_INPUT MATERIAL_.
::::::::

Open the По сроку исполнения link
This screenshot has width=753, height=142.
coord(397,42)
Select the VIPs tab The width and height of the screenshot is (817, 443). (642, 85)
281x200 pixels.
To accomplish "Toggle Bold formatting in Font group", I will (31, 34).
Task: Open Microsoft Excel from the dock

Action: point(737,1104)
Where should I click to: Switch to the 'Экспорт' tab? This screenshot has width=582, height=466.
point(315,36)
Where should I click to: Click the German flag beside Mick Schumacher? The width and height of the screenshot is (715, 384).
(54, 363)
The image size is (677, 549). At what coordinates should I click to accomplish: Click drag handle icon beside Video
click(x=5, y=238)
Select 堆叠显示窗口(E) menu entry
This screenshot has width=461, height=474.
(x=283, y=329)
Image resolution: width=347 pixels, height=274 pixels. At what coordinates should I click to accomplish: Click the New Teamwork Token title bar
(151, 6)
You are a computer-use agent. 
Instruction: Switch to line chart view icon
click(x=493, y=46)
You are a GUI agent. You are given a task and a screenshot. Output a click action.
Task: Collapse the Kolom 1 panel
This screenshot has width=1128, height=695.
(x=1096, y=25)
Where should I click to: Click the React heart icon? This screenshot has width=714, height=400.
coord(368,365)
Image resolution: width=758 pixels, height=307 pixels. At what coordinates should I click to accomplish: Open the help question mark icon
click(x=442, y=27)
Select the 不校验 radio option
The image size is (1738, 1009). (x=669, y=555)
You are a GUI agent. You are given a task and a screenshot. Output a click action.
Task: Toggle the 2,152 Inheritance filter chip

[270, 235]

::::::::

_WRITTEN EXERCISE_.
Copy all of the data above word for word, without changing a single character.

_SOLVED EXERCISE_.
Open the По сроку исполнения link
This screenshot has width=753, height=142.
coord(397,42)
Select the VIPs tab The width and height of the screenshot is (817, 443). (642, 85)
281x200 pixels.
To accomplish "Toggle Bold formatting in Font group", I will (31, 34).
Task: Open Microsoft Excel from the dock

Action: point(737,1104)
Where should I click to: Switch to the 'Экспорт' tab? This screenshot has width=582, height=466.
point(315,36)
Where should I click to: Click the German flag beside Mick Schumacher? The width and height of the screenshot is (715, 384).
(54, 363)
The image size is (677, 549). At what coordinates should I click to accomplish: Click drag handle icon beside Video
click(x=5, y=238)
Select 堆叠显示窗口(E) menu entry
This screenshot has width=461, height=474.
(x=283, y=329)
Image resolution: width=347 pixels, height=274 pixels. At what coordinates should I click to accomplish: Click the New Teamwork Token title bar
(151, 6)
You are a computer-use agent. 
Instruction: Switch to line chart view icon
click(x=493, y=46)
You are a GUI agent. You are given a task and a screenshot. Output a click action.
Task: Collapse the Kolom 1 panel
This screenshot has width=1128, height=695.
(x=1096, y=25)
Where should I click to: Click the React heart icon? This screenshot has width=714, height=400.
coord(368,365)
Image resolution: width=758 pixels, height=307 pixels. At what coordinates should I click to accomplish: Open the help question mark icon
click(x=442, y=27)
Select the 不校验 radio option
The image size is (1738, 1009). (x=669, y=555)
You are a GUI agent. You are given a task and a screenshot. Output a click action.
Task: Toggle the 2,152 Inheritance filter chip

[270, 235]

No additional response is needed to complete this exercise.